ARTICLE:
- - - - -
Adoption of conservation agriculture is a paradigm shift requiring huge efforts and tradeoffs at the individual and institutional level. It is a long-term solution to agricultural challenges in small land holding farming communities, especially in tropical regions. This technique is progressing at the research-scale, but adoption at the farmer level is low. Farmers and authorities face many hurdles, and institutional support, innovative policymaking, organizational collaboration, motivated think tanks and government supervision are of utmost need to develop a strong system that supports this type of holistic agriculture.

One of the most important policies to promote conservation agriculture is “Save and Grow” coined by the Food and Agriculture Organization of the United Nations. It asserts the idea that sustainable production and economics go hand in hand and has simplified and clarified the theme of conservation agriculture. It promotes the theory explicitly by providing pragmatic solutions and uses experience-based facts to support the practices of conservation agriculture. Some examples include improved food chains and value added products, eco-friendly farming and the implementation of conservation principles for economic benefit.

Intensified production is still possible under conservation regime with benefits of lower capital cost, reduced inputs, flexibility (adaptation), enhanced ecosystem efficiency and environmental protection. Most policy work has been based on modified tillage practices in the past. In some parts of world, conservation has been narrated as transformed tillage packages like zero tillage, reduced tillage, minimum tillage, etc. but we know that it is much more than that and a shift has been observed in which think tanks are working to integrate all the principles of conservation agriculture. Previously, adoption was higher in North and South America and Australia followed by Europe and Eurasian countries.

The reasons behind greater adoption in these regions include more research being conducted, advanced technology, larger areas for agriculture and social awareness. In the last ten years, conservation agriculture has been spreading in Asia and Africa, as well as in Europe. At present, there are some 125 million hectares of arable crop land under conservation agriculture, corresponding to about 9% of global crop land, spread across all continents and agro ecologies, with some 50% of the area being located in developing countries.

Institutions are the main hub for information gathering, knowledge sharing and technology transfer; thus, the role of institutional development in agriculture is very significant. A great deal of work is being done to encourage the adoption of conservation agriculture at national and international levels. Governments are sensing the vitality of these important systems and reinforcing the approach through many actions.
- - - - -
WHAT TO DO:
A – From the conservation agriculture passage, extract the text between "Intensified production is" and "and Eurasian countries.", inclusive.
B – Continue the conservation agriculture passage from its last sentence.

DATA EXTRACT:
- - - - -
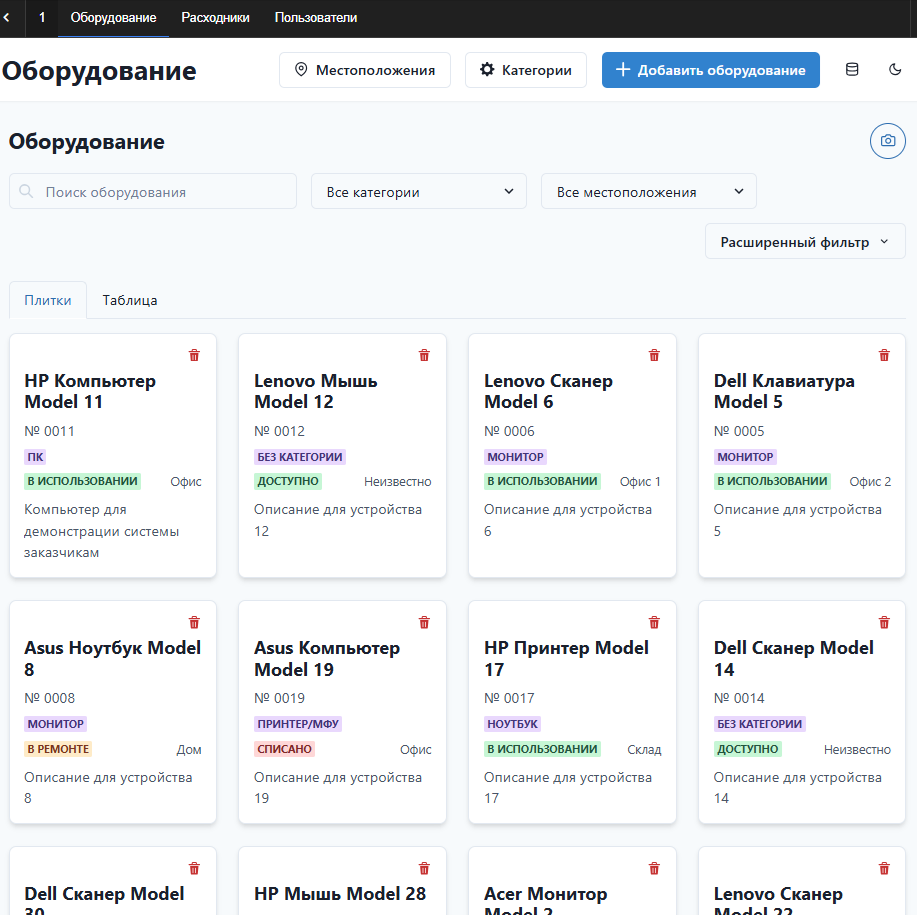Delete Asus Компьютер Model 19 via trash icon
This screenshot has width=917, height=915.
[x=423, y=622]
- - - - -
RESPONSES TO THE TASKS:
A –
Intensified production is still possible under conservation regime with benefits of lower capital cost, reduced inputs, flexibility (adaptation), enhanced ecosystem efficiency and environmental protection. Most policy work has been based on modified tillage practices in the past. In some parts of world, conservation has been narrated as transformed tillage packages like zero tillage, reduced tillage, minimum tillage, etc. but we know that it is much more than that and a shift has been observed in which think tanks are working to integrate all the principles of conservation agriculture. Previously, adoption was higher in North and South America and Australia followed by Europe and Eurasian countries.

B –
In developed countries, the scientific community is leading the way by innovating and modifying steps for sustainability. But now a shift is under progress. Authorities are becoming aware of their responsibilities, and public sector movements towards the adoption of conservation agriculture are flourishing. Institutions are supporting the farming community to utilize subsidized conservation packages. Incentives and visual economic profitability helps to promote adoption rate and reduce concerns of the farming community.

Adoption of zero tillage in rice-wheat cropping systems in the Indo-Gangetic plains is a successful case of conservation agriculture adoption in developing world. It has been made possible by the consistent efforts of renowned institutions like FAO, CSISA, CIMMYT, ICARDA, ICRISAT, etc. in collaboration with local governments and NGOs. Similarly, a great deal of work is progressing in Central Asia, Africa and other regions. Conservation approaches like organic farming, zero tillage, permanent bed planting, deficit irrigation, direct seeded rice and pastoral farming are not only becoming popular in the world of research and policy, but are also being adapted at farm-level.

The state of conservation agriculture in the world today could be improved through further institutional support and policy making in future. It is important for policy makers to think in long-term developments and integrated approaches, even across sectors and ministries. One great way to start this would be to finance study tours, field days and other opportunities for farmers to meet each other and discuss conservation issues of mutual interest to stimulate innovations.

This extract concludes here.